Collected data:
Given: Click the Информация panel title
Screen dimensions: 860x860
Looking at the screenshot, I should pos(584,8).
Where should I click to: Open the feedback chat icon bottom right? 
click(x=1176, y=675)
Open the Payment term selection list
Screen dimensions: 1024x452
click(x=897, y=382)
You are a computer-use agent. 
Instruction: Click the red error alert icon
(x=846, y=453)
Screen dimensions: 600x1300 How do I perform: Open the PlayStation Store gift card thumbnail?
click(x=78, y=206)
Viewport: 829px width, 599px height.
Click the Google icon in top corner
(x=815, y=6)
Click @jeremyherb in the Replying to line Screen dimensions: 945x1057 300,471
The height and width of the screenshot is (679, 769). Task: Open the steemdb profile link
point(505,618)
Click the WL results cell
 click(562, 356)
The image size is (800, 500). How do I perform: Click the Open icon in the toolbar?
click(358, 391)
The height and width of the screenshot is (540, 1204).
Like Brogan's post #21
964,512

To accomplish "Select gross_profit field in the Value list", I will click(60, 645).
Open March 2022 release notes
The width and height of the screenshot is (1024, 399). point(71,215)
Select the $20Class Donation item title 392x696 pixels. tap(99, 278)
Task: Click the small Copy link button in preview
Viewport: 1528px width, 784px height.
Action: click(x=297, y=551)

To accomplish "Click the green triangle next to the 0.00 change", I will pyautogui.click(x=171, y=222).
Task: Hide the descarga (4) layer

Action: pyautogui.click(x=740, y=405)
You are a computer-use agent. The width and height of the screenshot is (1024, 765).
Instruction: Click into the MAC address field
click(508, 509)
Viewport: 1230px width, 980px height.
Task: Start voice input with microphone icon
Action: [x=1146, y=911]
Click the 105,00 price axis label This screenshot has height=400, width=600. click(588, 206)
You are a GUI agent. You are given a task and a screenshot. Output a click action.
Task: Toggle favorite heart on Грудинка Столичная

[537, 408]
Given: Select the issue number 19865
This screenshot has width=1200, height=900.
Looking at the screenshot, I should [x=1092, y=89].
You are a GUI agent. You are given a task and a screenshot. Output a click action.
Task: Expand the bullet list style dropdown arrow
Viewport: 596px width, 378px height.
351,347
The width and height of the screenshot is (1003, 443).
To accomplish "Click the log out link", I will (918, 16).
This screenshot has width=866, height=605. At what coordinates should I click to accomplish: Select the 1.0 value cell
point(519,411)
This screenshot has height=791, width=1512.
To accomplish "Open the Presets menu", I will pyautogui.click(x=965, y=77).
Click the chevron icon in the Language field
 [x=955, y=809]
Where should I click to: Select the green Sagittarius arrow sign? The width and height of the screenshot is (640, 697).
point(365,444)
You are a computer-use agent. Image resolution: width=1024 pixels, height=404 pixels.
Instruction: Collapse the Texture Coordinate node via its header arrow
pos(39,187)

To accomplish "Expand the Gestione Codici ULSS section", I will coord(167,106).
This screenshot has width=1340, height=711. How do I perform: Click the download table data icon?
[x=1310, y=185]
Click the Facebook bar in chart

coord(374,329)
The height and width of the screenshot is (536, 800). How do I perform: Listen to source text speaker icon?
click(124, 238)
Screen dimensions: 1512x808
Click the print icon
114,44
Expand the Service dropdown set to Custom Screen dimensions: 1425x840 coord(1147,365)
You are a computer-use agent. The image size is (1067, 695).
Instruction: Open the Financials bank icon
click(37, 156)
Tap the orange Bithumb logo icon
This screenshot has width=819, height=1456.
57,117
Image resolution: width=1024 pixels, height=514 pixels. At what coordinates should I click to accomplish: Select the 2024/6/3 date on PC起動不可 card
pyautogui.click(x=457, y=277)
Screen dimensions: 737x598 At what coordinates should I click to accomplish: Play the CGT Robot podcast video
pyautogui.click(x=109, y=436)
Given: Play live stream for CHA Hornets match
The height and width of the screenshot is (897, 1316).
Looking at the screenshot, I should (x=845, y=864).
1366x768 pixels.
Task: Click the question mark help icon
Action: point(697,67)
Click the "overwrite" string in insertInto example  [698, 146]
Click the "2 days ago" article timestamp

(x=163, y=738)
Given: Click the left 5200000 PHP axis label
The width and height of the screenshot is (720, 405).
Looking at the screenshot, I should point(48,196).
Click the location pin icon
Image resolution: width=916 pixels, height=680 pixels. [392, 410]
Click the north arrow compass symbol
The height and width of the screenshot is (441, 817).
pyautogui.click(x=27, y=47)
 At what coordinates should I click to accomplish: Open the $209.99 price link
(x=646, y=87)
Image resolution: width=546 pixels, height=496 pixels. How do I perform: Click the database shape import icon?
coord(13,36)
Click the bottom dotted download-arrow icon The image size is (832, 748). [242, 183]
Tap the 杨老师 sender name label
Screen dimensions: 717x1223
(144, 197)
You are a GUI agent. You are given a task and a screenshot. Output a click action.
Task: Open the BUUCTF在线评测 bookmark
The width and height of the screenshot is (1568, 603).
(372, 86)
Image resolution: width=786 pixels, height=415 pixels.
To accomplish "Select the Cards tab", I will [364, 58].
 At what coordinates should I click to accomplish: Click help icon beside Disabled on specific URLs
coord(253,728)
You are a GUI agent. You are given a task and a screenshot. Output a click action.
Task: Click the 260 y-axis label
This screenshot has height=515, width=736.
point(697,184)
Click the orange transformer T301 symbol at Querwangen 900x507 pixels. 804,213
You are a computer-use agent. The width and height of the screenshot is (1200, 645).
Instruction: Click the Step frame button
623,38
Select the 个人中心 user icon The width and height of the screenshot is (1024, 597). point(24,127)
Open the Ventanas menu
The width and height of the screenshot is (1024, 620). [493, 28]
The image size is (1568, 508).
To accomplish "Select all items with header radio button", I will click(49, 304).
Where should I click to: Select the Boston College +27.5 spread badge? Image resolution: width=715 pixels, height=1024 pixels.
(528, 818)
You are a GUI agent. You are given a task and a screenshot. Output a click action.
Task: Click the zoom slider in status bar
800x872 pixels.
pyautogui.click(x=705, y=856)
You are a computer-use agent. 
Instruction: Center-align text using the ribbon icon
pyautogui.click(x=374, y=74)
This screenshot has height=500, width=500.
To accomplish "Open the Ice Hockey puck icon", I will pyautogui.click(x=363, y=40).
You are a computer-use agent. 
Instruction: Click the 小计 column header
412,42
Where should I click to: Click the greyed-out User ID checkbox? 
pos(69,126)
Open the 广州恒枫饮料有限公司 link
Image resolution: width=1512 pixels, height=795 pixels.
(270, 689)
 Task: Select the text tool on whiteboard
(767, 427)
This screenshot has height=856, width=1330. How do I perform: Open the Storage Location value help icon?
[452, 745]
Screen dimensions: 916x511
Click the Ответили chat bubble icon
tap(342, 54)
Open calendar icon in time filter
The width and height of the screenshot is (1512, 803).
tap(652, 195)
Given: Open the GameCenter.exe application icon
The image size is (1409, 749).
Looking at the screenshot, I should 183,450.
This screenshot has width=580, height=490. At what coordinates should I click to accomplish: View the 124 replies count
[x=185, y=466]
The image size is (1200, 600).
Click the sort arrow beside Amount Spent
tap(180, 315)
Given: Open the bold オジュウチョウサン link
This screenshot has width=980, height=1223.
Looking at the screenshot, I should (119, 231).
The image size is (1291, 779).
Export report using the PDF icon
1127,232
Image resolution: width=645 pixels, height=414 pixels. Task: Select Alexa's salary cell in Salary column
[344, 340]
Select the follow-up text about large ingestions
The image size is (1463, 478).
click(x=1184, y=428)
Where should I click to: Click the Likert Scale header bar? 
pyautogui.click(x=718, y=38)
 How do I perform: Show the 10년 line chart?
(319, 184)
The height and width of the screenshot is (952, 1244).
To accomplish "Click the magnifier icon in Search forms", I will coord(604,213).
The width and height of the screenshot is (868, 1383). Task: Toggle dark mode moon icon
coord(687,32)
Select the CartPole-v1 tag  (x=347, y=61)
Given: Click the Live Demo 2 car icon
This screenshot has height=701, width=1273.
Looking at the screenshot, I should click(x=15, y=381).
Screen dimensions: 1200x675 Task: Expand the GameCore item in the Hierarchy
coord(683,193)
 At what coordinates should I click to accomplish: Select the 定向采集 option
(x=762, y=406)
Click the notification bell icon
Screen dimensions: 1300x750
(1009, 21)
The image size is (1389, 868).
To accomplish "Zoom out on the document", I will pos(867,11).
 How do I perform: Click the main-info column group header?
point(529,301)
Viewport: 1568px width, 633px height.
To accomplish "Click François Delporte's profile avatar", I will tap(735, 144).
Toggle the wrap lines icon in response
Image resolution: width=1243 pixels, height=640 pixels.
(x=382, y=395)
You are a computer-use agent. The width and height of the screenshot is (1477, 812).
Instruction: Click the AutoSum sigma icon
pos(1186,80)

Task statement: When the line with "is (1024, 765)." is reached in the data above, begin copying, and stop after the line with "Click the 105,00"; copy each line exactly, both ends included.

Response for this exercise:
You are a computer-use agent. The width and height of the screenshot is (1024, 765).
Instruction: Click into the MAC address field
click(508, 509)
Viewport: 1230px width, 980px height.
Task: Start voice input with microphone icon
Action: [x=1146, y=911]
Click the 105,00 price axis label This screenshot has height=400, width=600. click(588, 206)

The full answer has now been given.